■ Brief: Take the lines below beginning at the line that has "Instruction: Select the" and stopping after the line that has "has height=574, width=499.", and print them exactly as they are, with no other lines.

--------

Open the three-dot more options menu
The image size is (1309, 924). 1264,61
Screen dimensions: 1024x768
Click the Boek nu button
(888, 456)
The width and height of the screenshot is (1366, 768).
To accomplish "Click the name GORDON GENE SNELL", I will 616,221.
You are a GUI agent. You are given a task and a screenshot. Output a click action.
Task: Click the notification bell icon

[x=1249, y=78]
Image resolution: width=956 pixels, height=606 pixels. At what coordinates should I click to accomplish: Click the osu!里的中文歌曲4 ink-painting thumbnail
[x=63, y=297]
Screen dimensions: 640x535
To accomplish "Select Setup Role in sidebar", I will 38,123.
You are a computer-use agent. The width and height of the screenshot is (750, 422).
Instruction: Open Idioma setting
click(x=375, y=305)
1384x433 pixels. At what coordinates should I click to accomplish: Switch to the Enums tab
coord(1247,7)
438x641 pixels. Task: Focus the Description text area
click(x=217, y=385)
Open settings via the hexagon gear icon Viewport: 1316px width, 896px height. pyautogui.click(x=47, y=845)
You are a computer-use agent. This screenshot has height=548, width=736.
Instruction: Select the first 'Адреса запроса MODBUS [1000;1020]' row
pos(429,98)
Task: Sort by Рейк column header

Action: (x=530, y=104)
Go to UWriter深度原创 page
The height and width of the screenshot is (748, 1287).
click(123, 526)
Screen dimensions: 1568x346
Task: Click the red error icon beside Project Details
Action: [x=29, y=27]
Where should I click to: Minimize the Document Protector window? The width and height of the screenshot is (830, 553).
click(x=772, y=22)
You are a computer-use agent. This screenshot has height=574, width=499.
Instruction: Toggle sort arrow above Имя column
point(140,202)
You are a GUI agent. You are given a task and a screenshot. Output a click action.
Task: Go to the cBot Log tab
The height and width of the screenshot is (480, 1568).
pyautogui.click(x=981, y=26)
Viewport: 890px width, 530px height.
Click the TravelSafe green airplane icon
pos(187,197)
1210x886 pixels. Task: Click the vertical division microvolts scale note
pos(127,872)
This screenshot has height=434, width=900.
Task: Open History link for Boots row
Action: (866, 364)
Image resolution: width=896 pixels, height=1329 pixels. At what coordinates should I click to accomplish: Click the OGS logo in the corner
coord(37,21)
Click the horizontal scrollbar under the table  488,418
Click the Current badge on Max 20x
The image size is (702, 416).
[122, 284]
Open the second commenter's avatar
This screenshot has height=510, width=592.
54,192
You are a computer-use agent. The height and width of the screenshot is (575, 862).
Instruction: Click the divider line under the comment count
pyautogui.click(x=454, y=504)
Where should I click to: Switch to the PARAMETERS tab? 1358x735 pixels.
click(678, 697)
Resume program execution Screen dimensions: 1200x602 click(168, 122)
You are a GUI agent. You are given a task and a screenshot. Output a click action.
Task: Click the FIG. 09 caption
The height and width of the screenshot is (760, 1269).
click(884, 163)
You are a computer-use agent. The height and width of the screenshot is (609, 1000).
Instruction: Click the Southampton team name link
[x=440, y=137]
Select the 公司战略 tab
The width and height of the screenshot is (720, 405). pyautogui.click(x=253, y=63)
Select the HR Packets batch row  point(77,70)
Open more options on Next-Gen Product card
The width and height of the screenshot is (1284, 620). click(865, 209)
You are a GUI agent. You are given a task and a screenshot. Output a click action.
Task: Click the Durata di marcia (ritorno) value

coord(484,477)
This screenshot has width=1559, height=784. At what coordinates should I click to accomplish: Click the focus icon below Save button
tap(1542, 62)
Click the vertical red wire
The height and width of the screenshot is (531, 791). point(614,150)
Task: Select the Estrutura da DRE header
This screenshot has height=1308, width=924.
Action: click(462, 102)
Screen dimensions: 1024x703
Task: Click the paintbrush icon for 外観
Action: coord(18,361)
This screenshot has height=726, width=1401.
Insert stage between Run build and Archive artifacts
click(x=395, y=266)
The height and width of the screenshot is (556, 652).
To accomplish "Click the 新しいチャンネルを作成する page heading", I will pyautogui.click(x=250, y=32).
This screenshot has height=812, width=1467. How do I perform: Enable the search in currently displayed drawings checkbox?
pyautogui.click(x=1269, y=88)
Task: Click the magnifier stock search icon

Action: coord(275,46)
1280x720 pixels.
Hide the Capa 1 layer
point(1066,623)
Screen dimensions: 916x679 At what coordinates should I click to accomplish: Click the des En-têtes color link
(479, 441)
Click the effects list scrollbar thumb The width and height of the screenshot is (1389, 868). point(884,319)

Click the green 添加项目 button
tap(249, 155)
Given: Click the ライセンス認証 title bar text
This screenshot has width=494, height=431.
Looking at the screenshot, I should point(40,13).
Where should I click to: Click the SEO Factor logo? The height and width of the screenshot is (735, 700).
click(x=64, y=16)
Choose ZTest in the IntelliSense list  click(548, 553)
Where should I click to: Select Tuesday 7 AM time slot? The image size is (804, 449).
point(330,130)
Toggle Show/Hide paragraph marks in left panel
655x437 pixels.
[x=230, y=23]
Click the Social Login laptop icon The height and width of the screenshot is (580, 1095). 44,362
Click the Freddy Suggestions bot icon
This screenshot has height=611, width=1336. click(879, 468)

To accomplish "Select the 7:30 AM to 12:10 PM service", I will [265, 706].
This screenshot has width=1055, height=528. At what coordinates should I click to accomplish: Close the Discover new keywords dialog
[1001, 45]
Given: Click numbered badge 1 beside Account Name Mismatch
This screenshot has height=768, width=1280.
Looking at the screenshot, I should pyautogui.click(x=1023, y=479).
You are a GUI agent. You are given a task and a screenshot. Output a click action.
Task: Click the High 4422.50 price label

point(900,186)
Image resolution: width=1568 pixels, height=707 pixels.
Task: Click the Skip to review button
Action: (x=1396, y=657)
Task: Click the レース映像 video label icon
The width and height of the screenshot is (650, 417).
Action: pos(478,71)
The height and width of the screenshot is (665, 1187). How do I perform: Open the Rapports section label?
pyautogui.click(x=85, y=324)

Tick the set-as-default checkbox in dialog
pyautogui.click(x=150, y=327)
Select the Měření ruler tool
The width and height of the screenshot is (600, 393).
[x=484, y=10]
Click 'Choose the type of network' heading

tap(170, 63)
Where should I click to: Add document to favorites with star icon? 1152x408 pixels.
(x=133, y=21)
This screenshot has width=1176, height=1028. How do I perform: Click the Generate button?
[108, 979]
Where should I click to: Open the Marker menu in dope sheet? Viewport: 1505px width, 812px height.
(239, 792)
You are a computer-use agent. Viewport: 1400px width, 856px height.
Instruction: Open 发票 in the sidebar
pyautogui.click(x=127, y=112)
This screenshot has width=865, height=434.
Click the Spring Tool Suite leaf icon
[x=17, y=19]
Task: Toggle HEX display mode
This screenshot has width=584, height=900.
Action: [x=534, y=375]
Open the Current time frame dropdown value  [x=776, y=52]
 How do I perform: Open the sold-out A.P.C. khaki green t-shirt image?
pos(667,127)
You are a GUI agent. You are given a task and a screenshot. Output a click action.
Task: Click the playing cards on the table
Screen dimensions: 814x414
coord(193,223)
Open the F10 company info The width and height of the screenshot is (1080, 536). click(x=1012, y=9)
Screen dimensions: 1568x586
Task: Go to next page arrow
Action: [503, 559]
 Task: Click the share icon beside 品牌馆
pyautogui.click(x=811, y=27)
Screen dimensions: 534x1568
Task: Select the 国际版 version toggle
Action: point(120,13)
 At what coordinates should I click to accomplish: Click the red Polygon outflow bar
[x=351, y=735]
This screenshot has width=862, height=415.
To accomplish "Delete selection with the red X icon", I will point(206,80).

--------

■ Your solution:
Instruction: Select the first 'Адреса запроса MODBUS [1000;1020]' row
pos(429,98)
Task: Sort by Рейк column header

Action: (x=530, y=104)
Go to UWriter深度原创 page
The height and width of the screenshot is (748, 1287).
click(123, 526)
Screen dimensions: 1568x346
Task: Click the red error icon beside Project Details
Action: [x=29, y=27]
Where should I click to: Minimize the Document Protector window? The width and height of the screenshot is (830, 553).
click(x=772, y=22)
You are a computer-use agent. This screenshot has height=574, width=499.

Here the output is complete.